■ Data supplied ■

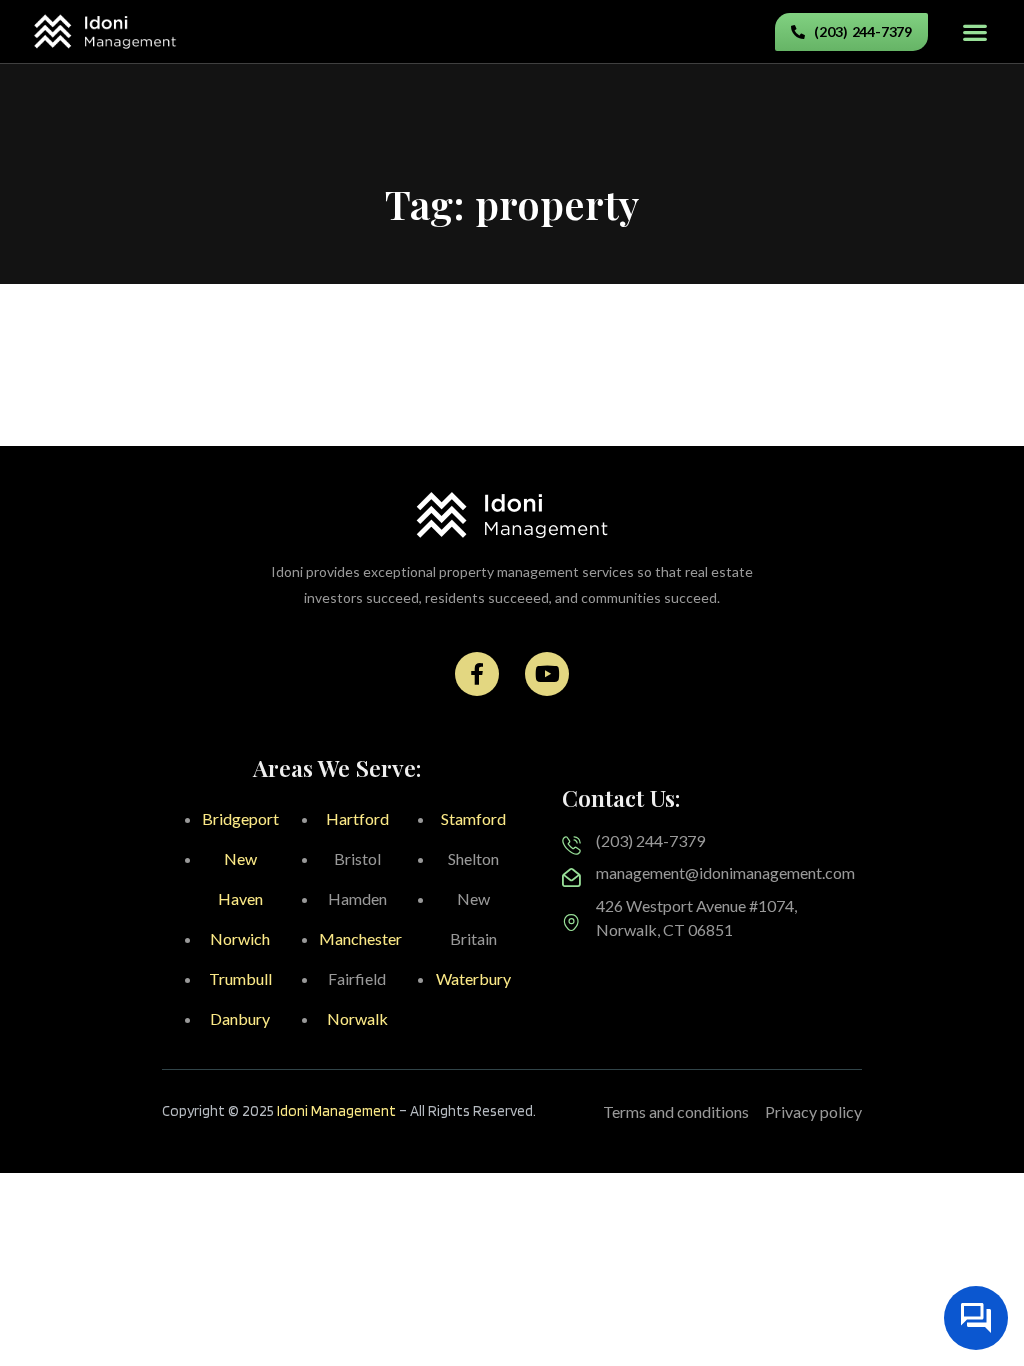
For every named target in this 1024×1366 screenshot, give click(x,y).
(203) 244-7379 (650, 840)
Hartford (357, 818)
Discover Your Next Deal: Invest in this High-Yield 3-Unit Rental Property (762, 346)
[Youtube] (547, 674)
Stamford (473, 818)
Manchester (360, 938)
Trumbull (240, 978)
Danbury (240, 1018)
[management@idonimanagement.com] (571, 877)
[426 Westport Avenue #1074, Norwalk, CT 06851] (571, 922)
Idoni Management (336, 1111)
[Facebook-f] (477, 674)
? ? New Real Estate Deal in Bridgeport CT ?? (189, 335)
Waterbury (473, 978)
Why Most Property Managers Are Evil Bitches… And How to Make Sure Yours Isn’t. (767, 424)
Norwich (240, 938)
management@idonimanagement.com (725, 872)
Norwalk (357, 1018)
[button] (974, 31)
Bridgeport (240, 818)
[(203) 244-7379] (571, 845)
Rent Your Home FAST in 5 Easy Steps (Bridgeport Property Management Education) (248, 424)
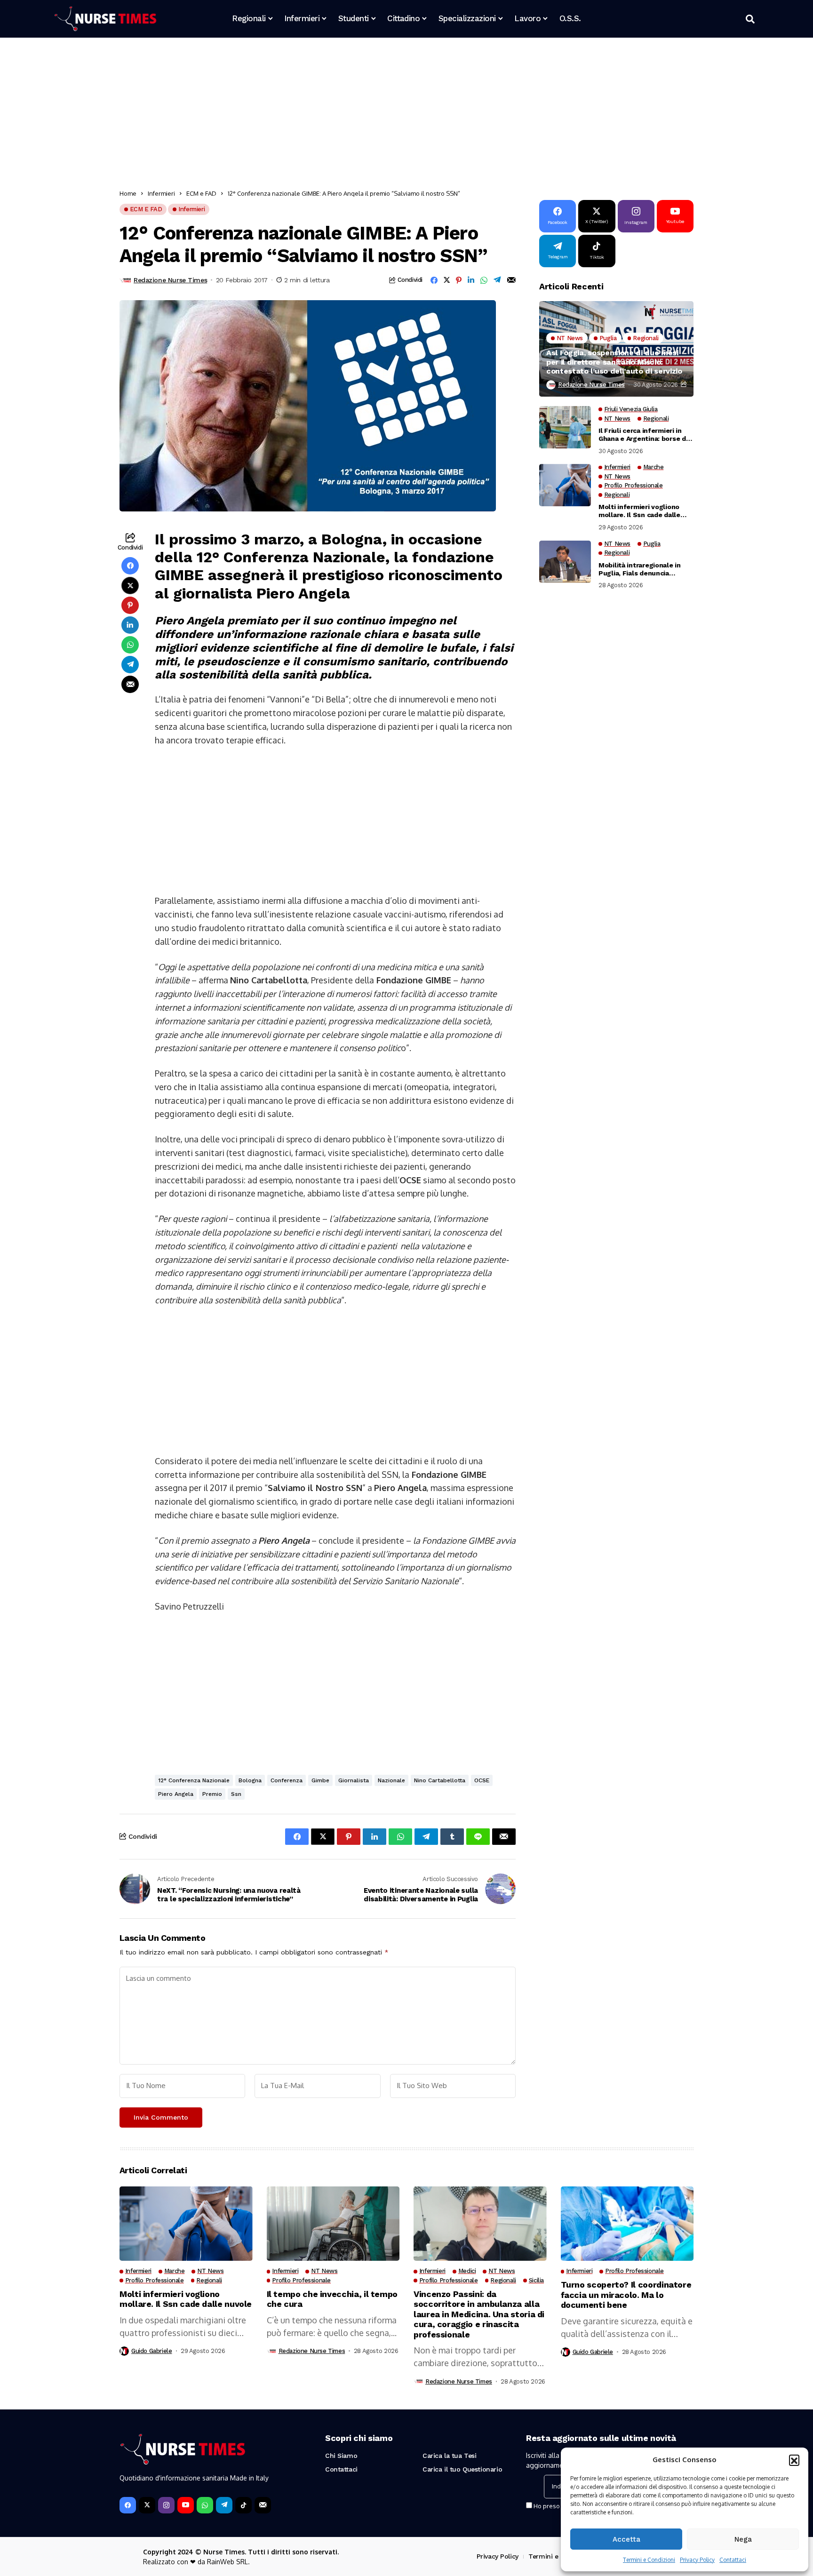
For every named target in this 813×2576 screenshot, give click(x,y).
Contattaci (732, 2559)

■ Work task ■
Your answer should hold only the lines from the one with "For every named target in this 813×2576" through the end of the listing above, both ends included, written out exactly.

■ Result of this task ■
For every named target in this 813×2576 screenshot, give click(x,y).
Contattaci (732, 2559)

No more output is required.